Before that chapter is complete, Page hopes to have compiled an alphabet of accomplishments. After she graduates with an MBA from Columbia, she plans to play in the WNBA. However, she has her final years at CV to contribute at least two more WPIAL titles and a pair of PIAA championships.
“My goals are the same as the team’s goals, win the WPIAL and states,” she said. “If we work together, we will accomplish those goals.”
So far, 2021 has been memorable for the Colts. They set a state record for consecutive victories with 64 before dropping a 49-42 decision to Trinity. In the loss, Page scored a game-high 15 points. She also supplied 15 points in CV’s record-breaking win against Gateway.
Of the milestone Page said, “We have a lot bigger things on our mind. Winning the section, the WPIAL and making up for last year.”
She said that being shutdown three games from states was devastating.
“We were hoping for back-to-back,” she said. “But now it’s a two-peat. Last year, we never knew we were going to have a shutdown.”
As the pandemic continues to rage, Page said “realizes nothing is guaranteed” so she and her teammates are playing like its their last game. They wear their required face masks while they compete.
“It’s hard playing with a mask. It was brutal in the beginning and hard to adapt and find one that worked,” she said. “Honestly, it has been crazy but we are just happy to have a season. We’ll do whatever it takes to have one.”
Page credits both her parents for having a career that exhibits her strengths as a 5-11 swing guard. Her mother, Kenisha, excelled in volleyball and track in college while her father, Julius, scored more than 1,500 points at Pitt.
“I got the whole blood line thing going, 100%,” Page said, “but my mom and dad also pushed academics. I wouldn’t be where I am today without them.”

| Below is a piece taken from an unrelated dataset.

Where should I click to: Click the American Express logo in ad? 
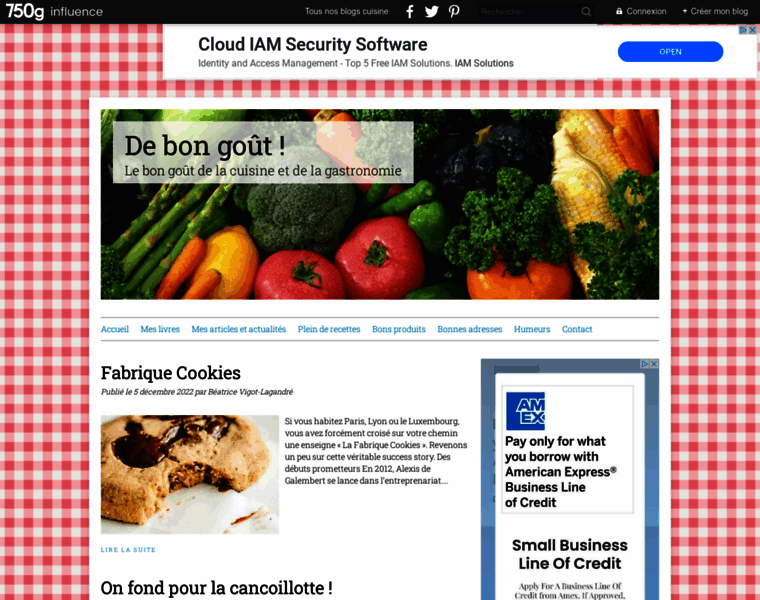point(525,411)
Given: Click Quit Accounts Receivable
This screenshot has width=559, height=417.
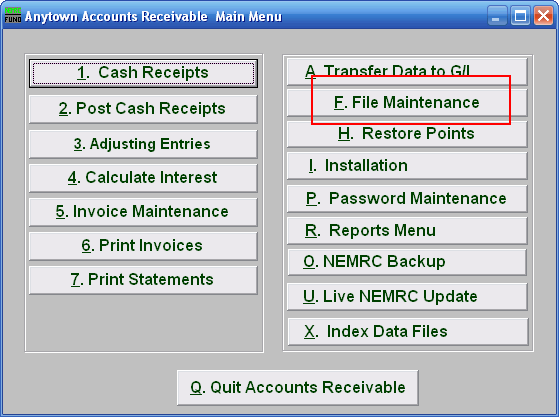Looking at the screenshot, I should 298,387.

Though she started playing organized basketball in fifth grade, her dad designed obstacles courses for her so she could practice her ball handling skills.
“I wasn’t just put down in the block. He knew I would grow but I would probably play guard,” she said.
Page also watched YouTube videos and tapes of her dad playing in the NCAA tournament.
“I’d try to emulate him. His defense was really good and that’s way more important than offense,” Page said. “We have a great relationship. I know I don’t have to live up to what he did, but I am working harder to outdo him.”
Recruited for the No. 3 spot in college, Page has the ball-handling skills to match her athleticism. She honed them further while playing AAU basketball for the past three seasons.
Page also competed on the CV track team through freshman year. She gave up track because the COVID-19 shutdown canceled last year’s spring sports season and because she wanted to focus on basketball with her teammates.
“If we play the way we are supposed to, we hustle, we stay hungry,” Page said, “no one can touch us. We play to our strength. We are not selfish. Our chemistry is like none other. We all want to see each other succeed.
“The pressure on us is a gift,” she added. “We embrace it. If we didn’t have it, then what we earn would be meaningless. You have to work hard for what you want to achieve.”
Now and well into the future, McConnell sees Page succeeding.
“Perri is a great person,” he said. “She picked a great school. She will be great as a player and student at Columbia. She’ll keep working hard and keep improving. The sky’s the limit for her.”